— ABOUT THIS EXERCISE —
Count how many lines below include the word "agent". Answer with a number only.
INPUT DATA START
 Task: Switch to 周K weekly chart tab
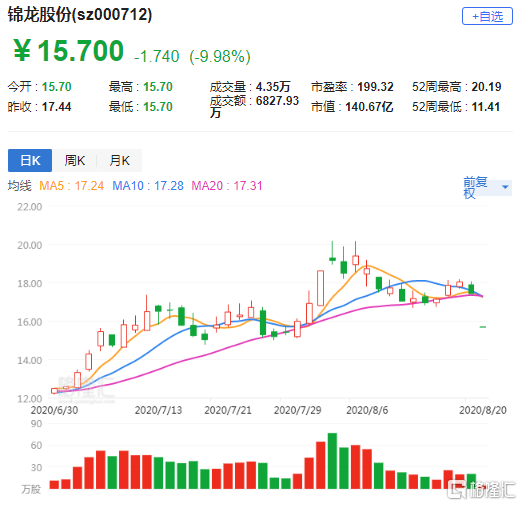(75, 160)
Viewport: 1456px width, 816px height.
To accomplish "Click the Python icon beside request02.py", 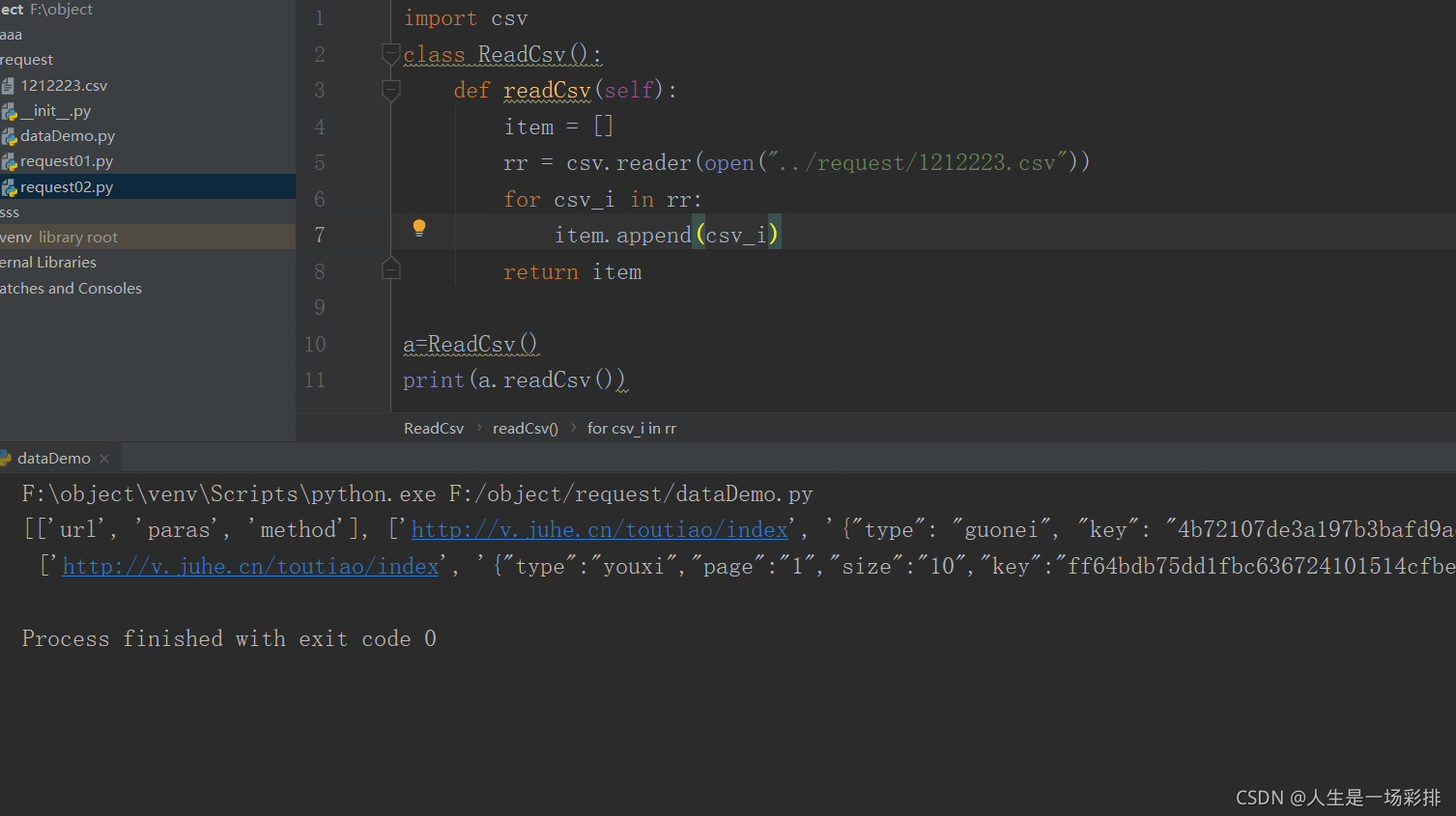I will pyautogui.click(x=9, y=187).
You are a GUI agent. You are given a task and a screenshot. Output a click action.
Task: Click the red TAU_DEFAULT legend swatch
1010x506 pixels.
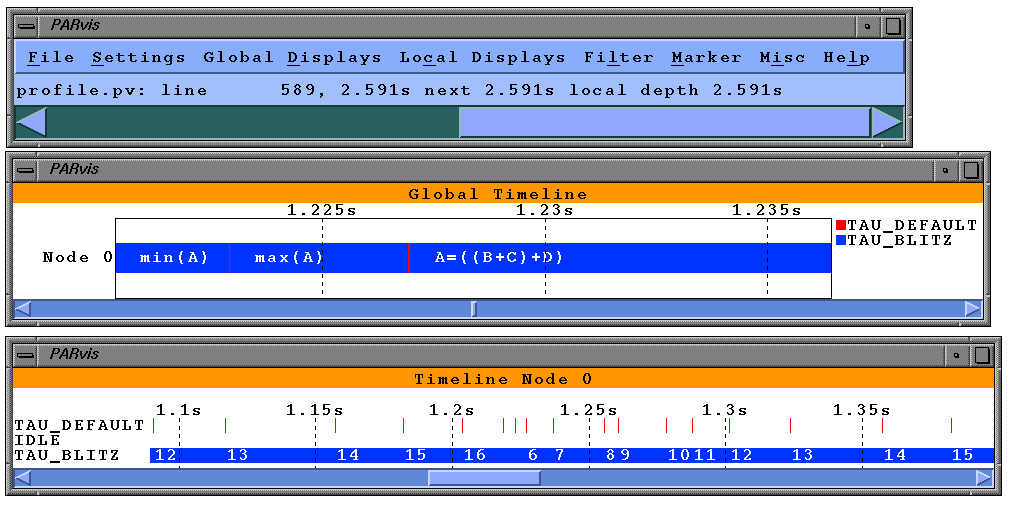click(x=841, y=226)
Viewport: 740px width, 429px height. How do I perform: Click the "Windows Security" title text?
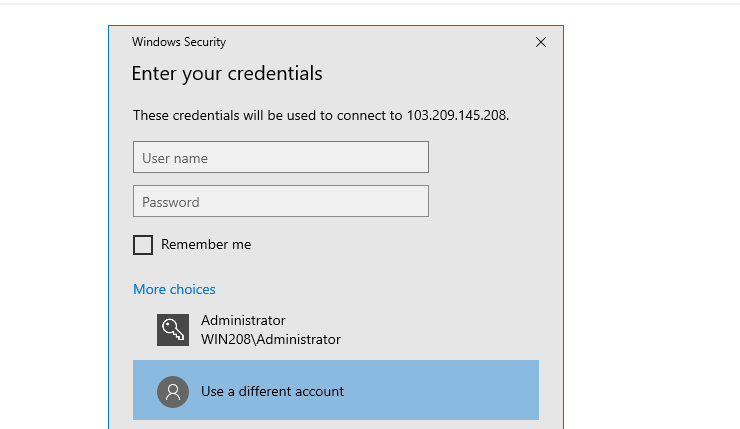click(x=179, y=42)
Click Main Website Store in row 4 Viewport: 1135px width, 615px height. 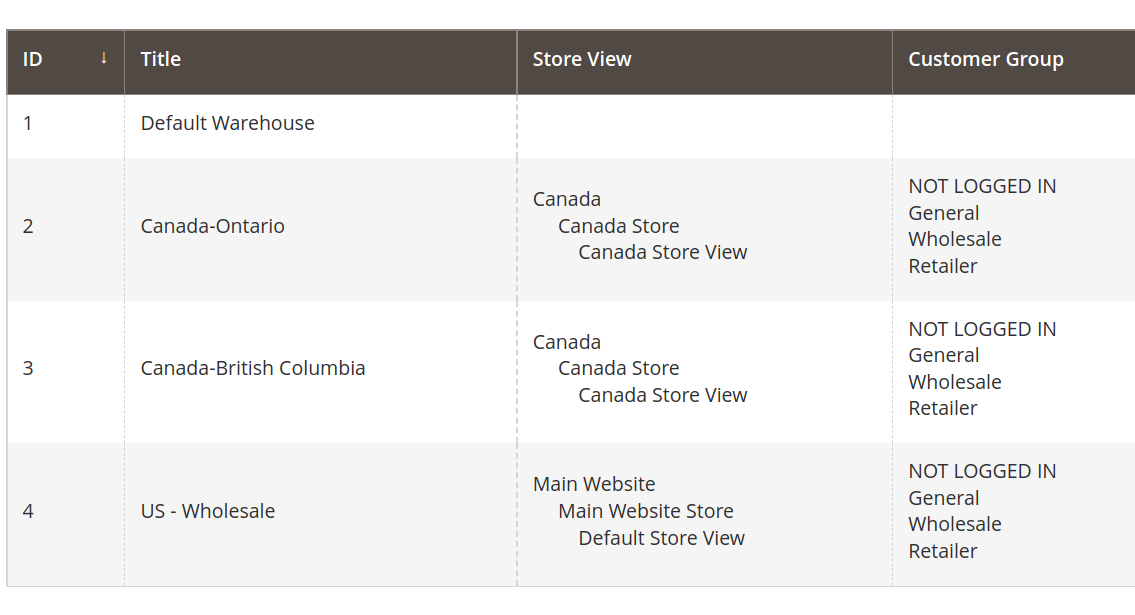pyautogui.click(x=646, y=512)
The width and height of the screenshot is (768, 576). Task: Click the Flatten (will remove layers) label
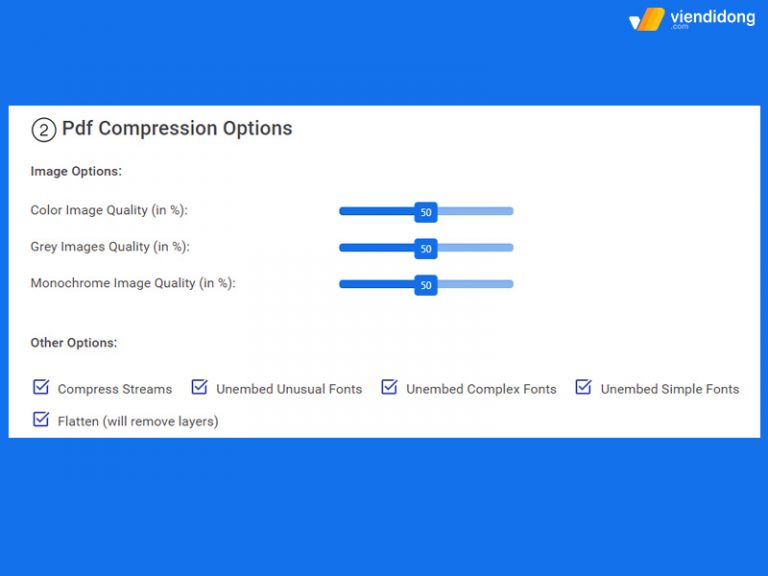tap(138, 421)
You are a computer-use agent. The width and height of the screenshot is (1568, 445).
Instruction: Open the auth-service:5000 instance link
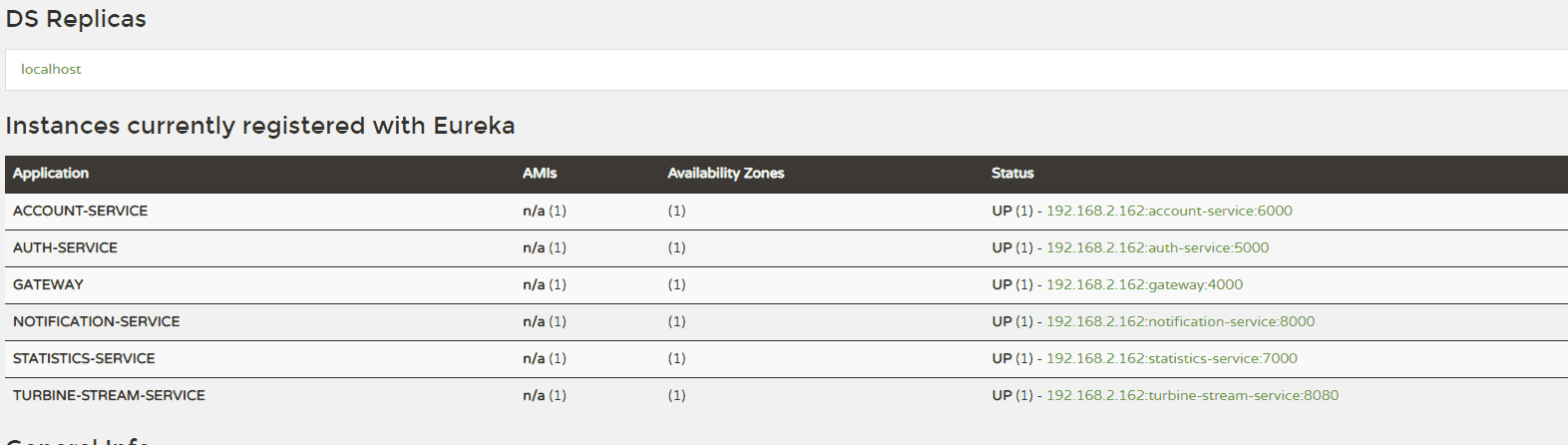(1157, 247)
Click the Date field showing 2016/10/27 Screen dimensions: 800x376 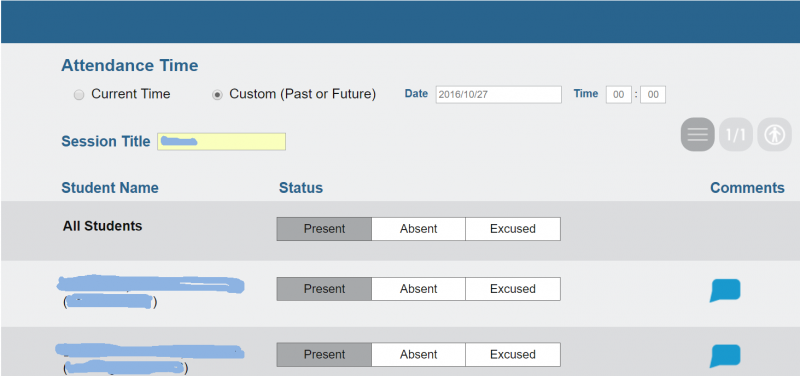498,95
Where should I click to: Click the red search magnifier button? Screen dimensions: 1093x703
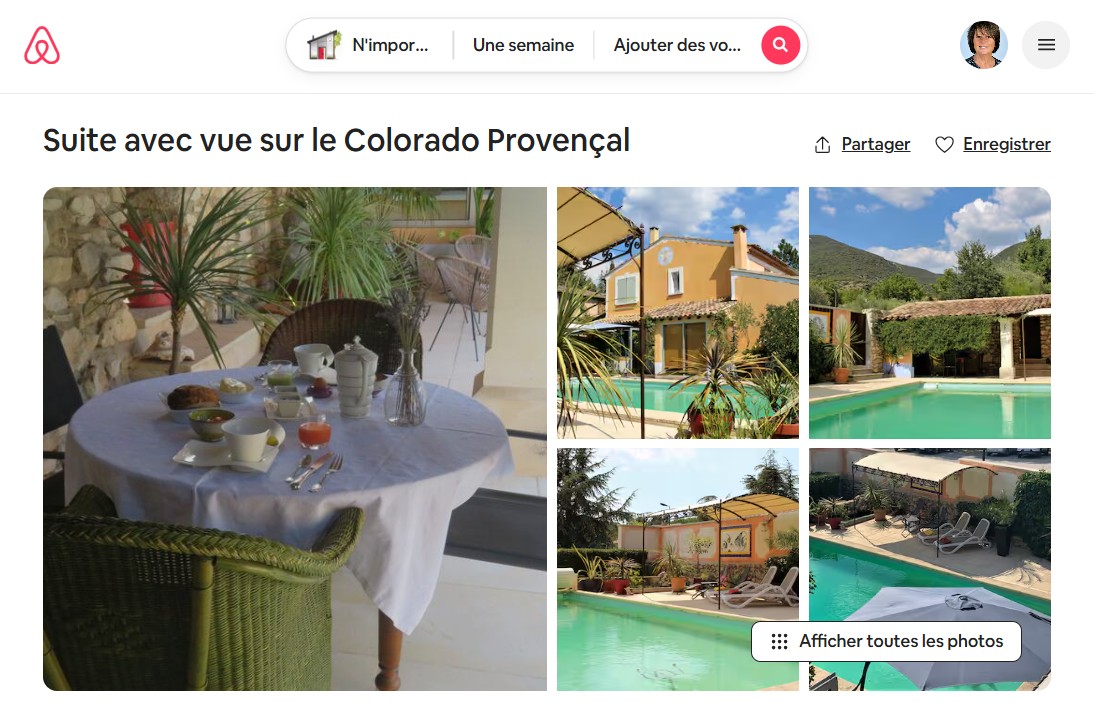point(780,45)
INPUT DATA END
— ANSWER TO THE PROBLEM —
2